In Buddha’s Brain Dr. Hanson and Dr. Mendius portray not only a clear explanation to understanding the anatomical basis to meditation, breathing techniques, and other relaxation exercises, but also provide effective (as I, personally, have found) guided meditation practices to readers. Additionally, the authors seamlessly integrate classic Buddhist teachings of relieving suffering without compromising the nature of science or the religion. Often times, when books seek to combine the studies of religion and science, the content from either science or the religion may become distorted and not allow for overlap. As a result, the book is interesting to both individuals interested in the brain, as well as Buddhist principles in the contemporary world. However, many of Dr. Hanson and Dr. Mendius’ guided meditations seemed similar, and that lead me to question the construct validity of their studies. At the beginning of the novel, they stated that they have seen their meditation practices lead to a strengthened well-being of their patients (Hanson, viii). Additionally, later in the novel, they provide the empirical data to several experiments completed by other scientists (Hanson, 85) indicating a true, physiological response to meditation. I would be interested to see a study done in which individuals who meditate using the practices outlined in the novel are compared to control subjects, in orderto eliminate a possible placebo effect. Subjects would then be tested on the different facets of lessening suffering (compassion, empathy, mindfulness, attentiveness, etc.) that the novel seeks to strengthen.
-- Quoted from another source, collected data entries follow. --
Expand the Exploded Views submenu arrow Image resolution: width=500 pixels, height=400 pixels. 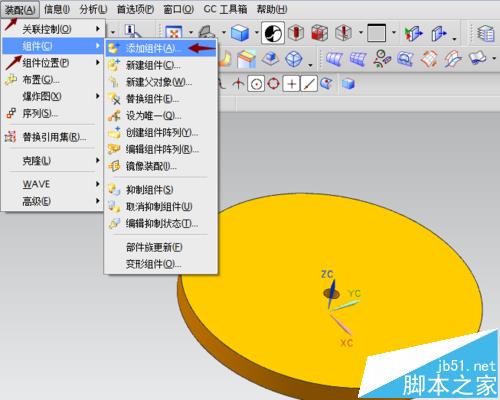click(98, 96)
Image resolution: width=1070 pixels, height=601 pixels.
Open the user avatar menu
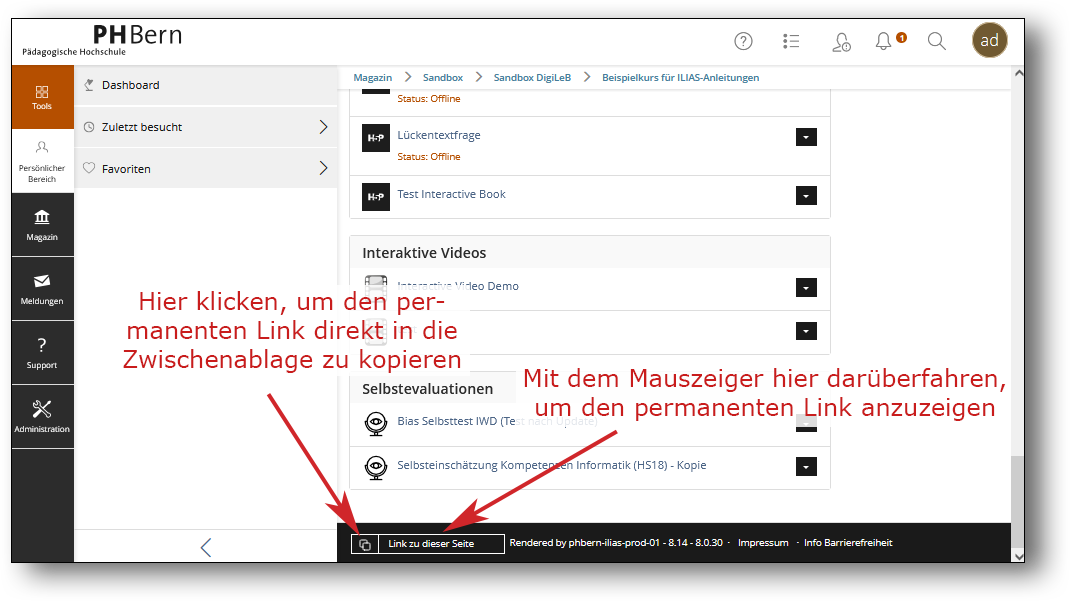pyautogui.click(x=989, y=41)
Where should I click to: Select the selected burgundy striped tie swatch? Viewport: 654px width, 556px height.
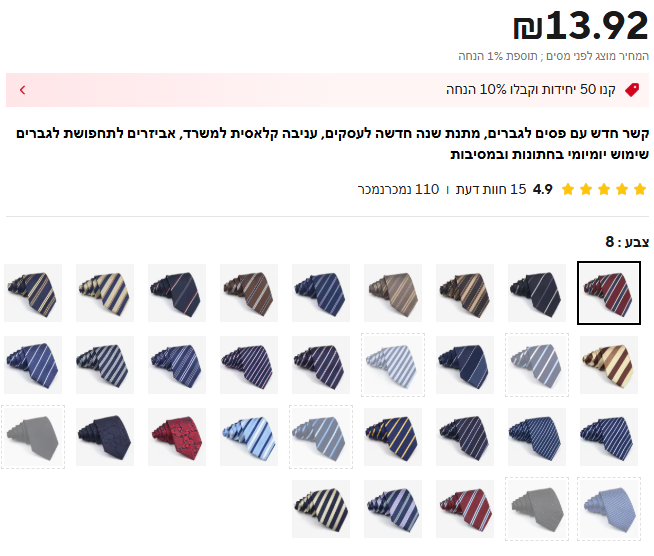(609, 293)
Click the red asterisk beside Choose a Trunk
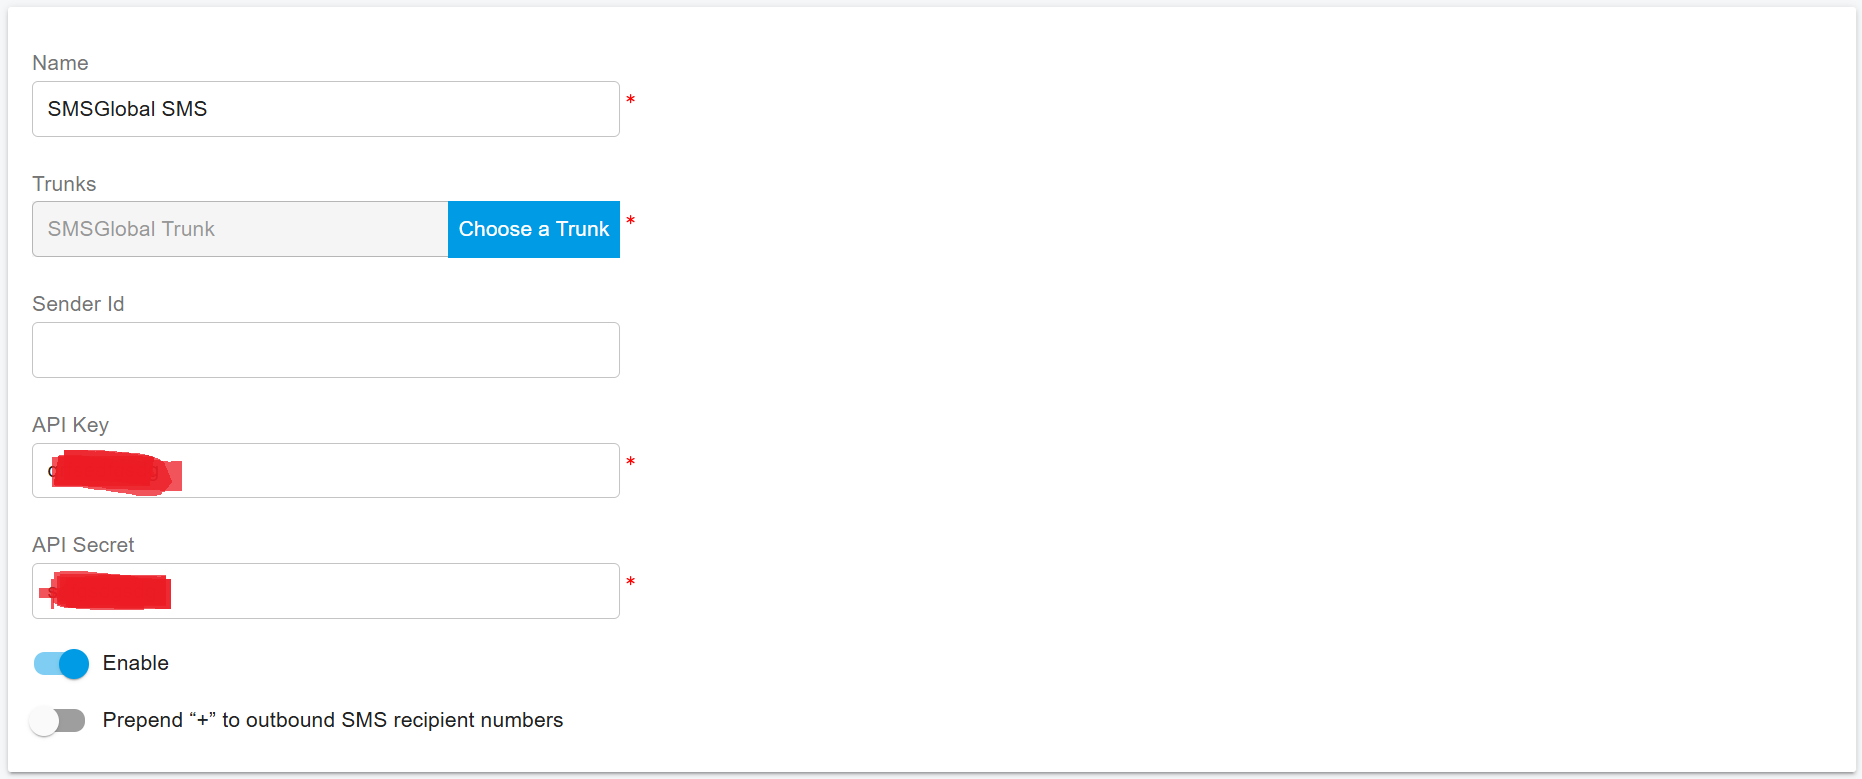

While the studies shown do support the process of meditating as it activates the parasympathetic nervous system producing a relaxing effect, by testing subjects on the different facets outlined in the novel, the meditation practices could be better centered on an individual patient’s specific needs, and ensure that meditation strengthens the fundamental neurological functions of regulation, learning, and selection.